Así hizo Bao, pero oyó algo que le hizo detenerse y esconderse detrás de una columna de hormigón.
– Profesora Yin. Seguramente se acuerde de mí -le dijo una de las chicas en tono dulce-. Me dio clase hace dos años. Usted decía que yo era su alumna preferida. Necesito que me ayude cuando vaya a Estados Unidos. Necesito una carta de recomendación.
De lo que pudo oír, Bao sacó en conclusión que Yin marcharía en dos meses a Estados Unidos. Así que su promesa carecía de valor.
Cuanto más lo pensaba, más enfadado se sentía. A su modo de ver, incluso la oportunidad de que Yin pudiera viajar al extranjero era consecuencia de su relación con Yang. Bao decidió que debía actuar antes de que fuera demasiado tarde.
Recordó que Yin había dejado las llaves en la cerradura del cajón de su escritorio cuando, literalmente, le había echado de su despacho, y que no había cerrado la puerta con llave porque casualmente uno de sus colegas entraba en ese instante. De modo que volvió a hurtadillas a su oficina. El colega de Yin ya no estaba allí, y la puerta seguía abierta. Nadie le vio entrar en el despacho. Sin embargo, su búsqueda en el cajón del escritorio fue en vano.
El único dinero que encontró fueron unas monedas en una caja pequeña de plástico. Pero entonces se dio cuenta de que en el llavero también estaban las llaves de la puerta trasera de la casa shikumen y de la habitación de Yin. Y se acordó de algo. Durante su anterior estancia con Yin, ésta le pidió a Bao que hiciera un duplicado de las llaves para que él también pudiera utilizarlas. Quizás por su acento, o por su apariencia rústica, el cerrajero hizo dos duplicados de cada llave, y eso fue lo que le cobró.

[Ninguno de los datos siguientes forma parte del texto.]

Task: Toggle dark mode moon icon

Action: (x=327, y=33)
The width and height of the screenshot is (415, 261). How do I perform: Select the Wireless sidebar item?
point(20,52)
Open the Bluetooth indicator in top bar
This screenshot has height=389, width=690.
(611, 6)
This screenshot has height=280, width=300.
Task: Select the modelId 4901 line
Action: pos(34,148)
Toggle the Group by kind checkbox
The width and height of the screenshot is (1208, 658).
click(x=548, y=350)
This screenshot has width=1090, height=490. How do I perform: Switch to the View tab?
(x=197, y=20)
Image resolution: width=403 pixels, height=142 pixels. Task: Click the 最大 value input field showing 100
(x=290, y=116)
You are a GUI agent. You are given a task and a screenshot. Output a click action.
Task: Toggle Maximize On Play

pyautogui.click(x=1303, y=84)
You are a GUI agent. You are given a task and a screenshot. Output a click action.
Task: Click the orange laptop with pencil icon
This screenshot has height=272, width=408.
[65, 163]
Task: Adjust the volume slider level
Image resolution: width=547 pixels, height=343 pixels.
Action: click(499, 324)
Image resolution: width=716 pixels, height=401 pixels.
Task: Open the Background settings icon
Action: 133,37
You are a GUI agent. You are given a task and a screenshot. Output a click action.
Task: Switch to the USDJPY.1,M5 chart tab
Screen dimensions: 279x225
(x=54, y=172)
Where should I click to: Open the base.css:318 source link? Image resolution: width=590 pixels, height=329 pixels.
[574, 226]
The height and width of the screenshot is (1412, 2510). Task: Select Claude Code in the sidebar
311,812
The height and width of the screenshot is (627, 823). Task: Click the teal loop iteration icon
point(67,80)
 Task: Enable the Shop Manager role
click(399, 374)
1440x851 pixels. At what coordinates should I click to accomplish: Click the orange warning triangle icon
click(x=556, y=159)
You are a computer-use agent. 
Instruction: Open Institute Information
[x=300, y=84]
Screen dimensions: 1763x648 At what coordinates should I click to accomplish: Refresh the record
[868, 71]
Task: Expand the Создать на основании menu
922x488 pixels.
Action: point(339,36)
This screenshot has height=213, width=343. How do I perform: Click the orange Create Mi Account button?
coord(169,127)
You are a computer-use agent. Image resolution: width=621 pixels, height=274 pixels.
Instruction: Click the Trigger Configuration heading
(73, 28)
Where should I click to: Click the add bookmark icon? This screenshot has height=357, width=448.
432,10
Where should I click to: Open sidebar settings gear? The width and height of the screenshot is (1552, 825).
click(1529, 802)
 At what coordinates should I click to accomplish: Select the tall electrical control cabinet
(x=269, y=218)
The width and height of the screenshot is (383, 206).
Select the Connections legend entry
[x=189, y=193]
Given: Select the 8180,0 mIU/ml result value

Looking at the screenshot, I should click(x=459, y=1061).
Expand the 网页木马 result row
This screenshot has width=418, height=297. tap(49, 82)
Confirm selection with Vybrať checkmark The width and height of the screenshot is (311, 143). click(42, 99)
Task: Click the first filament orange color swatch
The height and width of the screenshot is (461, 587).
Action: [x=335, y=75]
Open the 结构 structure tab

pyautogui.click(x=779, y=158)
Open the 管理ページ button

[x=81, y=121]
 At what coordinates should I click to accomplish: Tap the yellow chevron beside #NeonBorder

Bao no se lo contó a Yin por vergüenza y pagó las llaves adicionales de su propio bolsillo. Más adelante, sólo le devolvió un juego. Bao conservó las llaves en un llavero decorado con la imagen de una bailarina del ballet Red Woman Soldier; a modo de recuerdo. Cuando volvió a Shanghai, se llevó las llaves consigo.
Empezó a idear un plan, pero fue prudente. Recordó el hábito de Yin de levantarse temprano cada mañana para practicar taichi. Normalmente, salía del edificio shikumen sobre las cinco y cuarto, y no volvía hasta después de las ocho. Durante ese tiempo, él podría entrar en su habitación, coger todo lo que hubiera y marchar de la casa por la puerta trasera o delantera. Cuanto más temprano mejor, por supuesto, ya que la mayoría de los inquilinos no se levantarían hasta las seis. Siempre y cuando no le vieran salir del cuarto de Yin, no correría peligro. El único riesgo posible sería que uno de los vecinos pudiera reconocerle. Pero desde su visita anterior, Bao había crecido, así que el riesgo era muy pequeño. Y aunque le identificaran como el ladrón, la policía seguramente no emplearía demasiado esfuerzo en localizar a un mero ladronzuelo, y tampoco resultaría fácil dar con él en Shanghai.
Para asegurar su plan, Bao se dedicó a vigilar un poco. Después de haber observado en secreto la calle durante una semana, decidió actuar. Entró sin que nadie le viera por la puerta trasera, poco después de que Yin saliera del edificio la mañana del siete de febrero. Realmente no pensaba que estuviera haciendo nada malo, ya que consideraba que era justo que él recibiera una parte del legado de Yang.
Pero tardó mucho más tiempo del que creía en encontrar algo de valor que robar. Había menos dinero del que esperaba, ningún talonario, y mucho menos una tarjeta de crédito. Entonces, encontró el manuscrito en inglés en una caja de cartón, debajo de la cama. No podía entender lo que decía, pero supuso qué podría ser.